11.Post-Termination Transactions. This Policy applies even after termination of employment or service with the Company. If a Covered Person is in possession of material non-public information when his or her employment or service terminates, that person may not trade in Zoetis securities (or another company’s securities, as described in this Policy) until such information has become public or is no longer material.
12.Consequences of Violations. Transacting in securities on the basis of Material Nonpublic Information about Zoetis, or the disclosure of Material Nonpublic Information to others who then engage in transactions in Zoetis securities, is prohibited by U.S. federal and state law. Insider trading violations are pursued vigorously by the SEC, federal and state law enforcement, as well as enforcement authorities in foreign jurisdictions. Punishment for insider trading violations is severe and could include significant fines and imprisonment.
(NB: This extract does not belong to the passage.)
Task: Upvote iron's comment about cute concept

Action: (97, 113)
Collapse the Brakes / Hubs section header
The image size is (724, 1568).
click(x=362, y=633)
In addition, a Covered Person’s failure to comply with this Policy may result in disciplinary action up to and including termination of employment.
13.Transactions by Zoetis. From time to time, the Company may enter into transactions in Zoetis securities. When engaging in such transactions, the Company will comply with all applicable securities laws.
14.Ownership and Amendments. Ownership of this Policy belongs to Zoetis Corporate Governance. The Company is committed to continuously reviewing and updating its policies and procedures. The Company, therefore, reserves the right to amend, alter or terminate this Policy at any time and for any reason.
15.Further Assistance. Any person who has a question about this Policy or its application to any proposed transaction may obtain additional guidance from Zoetis Corporate Governance.
16.Acknowledgement. All Covered Persons must confirm their understanding of, and intent to comply with, this Policy.